Background: Allogeneic umbilical cord blood (UCB) stem cell transplantation (SCT) shows some advantages (HLA matching requirements or availability) respect to SCT using other sources of matched unrelated donor (MUD) stem cells. However, it is correlated with slower engraftment, increasing risk of infections and early mortality. It has been recently shown that co-infusion of third party donor (TPD) CD34+ cells (dual SCT) is useful to speed up engraftment.
Objective: To evaluate the usefulness of lineage-specific chimerism quantification in the management of this transplant setting.
Patients and methods: 8 dual SCT (Tables 1, 2) in 7 patients (1 CML-BC, 2 AML-M2, 1 AML-M4, 1 ALL-Ph+, 1 biphen. ALL, 1 NHL). Chimerism was analyzed by STR-PCR (AmpFlSTR SGM Plus, Applied Biosystems; sensitivity 1%) and quantitative real-time PCR (qrt-PCR) of null alleles and insertion/deletion polymorphisms (Light Cycler, Roche; sensitivity 0,01%). Peripheral blood (PB) and leukocyte lineages (T cells, CD3+, and myeloid cells, CD15+), isolated by positive selection using automated immunomagnetic technology (AutoMACS, Miltenyi Biotec), were analyzed weekly. Bone marrow (BM) was analyzed at days +30, +100, +180 and +365).

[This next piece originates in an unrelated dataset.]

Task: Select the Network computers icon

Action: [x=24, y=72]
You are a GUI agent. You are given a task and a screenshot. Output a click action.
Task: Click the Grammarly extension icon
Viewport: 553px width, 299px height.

Results: 7/8 cases showed initially a high proportion of TPD cells in PB which were progressively replaced by UCB cells. UCB complete chimerism (UCB-CC, absence of recipient or TPD cells even in qrt-PCR assays) was acquired in a median of 22.5 days (range 18–39). In one patient, fully HLA-mismatched with the TPD, no TPD cells were observed after dual SCT. 4/8 cases showed recipient cells in PB after dual SCT during a median period of 12 days (range 4–18 days). In 3/8 cases, recipient cells were found after CC had been acquired, which allowed early diagnosis of 1 graft rejection and 2 relapses. T cells (CD3+) are mainly of UCB origin early after dual SCT and reach UCB-CC a median of 7 days (range 0–21) before PB. However, myeloid cells (CD15+) derive primarily from the TPD and reach CC together with PB. TPD cellularity favoured early engraftment (before UCB-CC took place) in 4 cases. In this context, only one important infectious complication (hepatosplenic tuberculosis) was observed, which resolved with the appropriate treatment.
Conclusions: Lineage-specific chimerism quantification allowed a close monitoring of the dynamics of engraftment of cells of both donors which is of key importance in this SCT setting. Moreover, lineage-specific chimerism analysis was useful to diagnose one graft rejection and two relapses (the patient with NHL showed a ganglionar relapse in CC).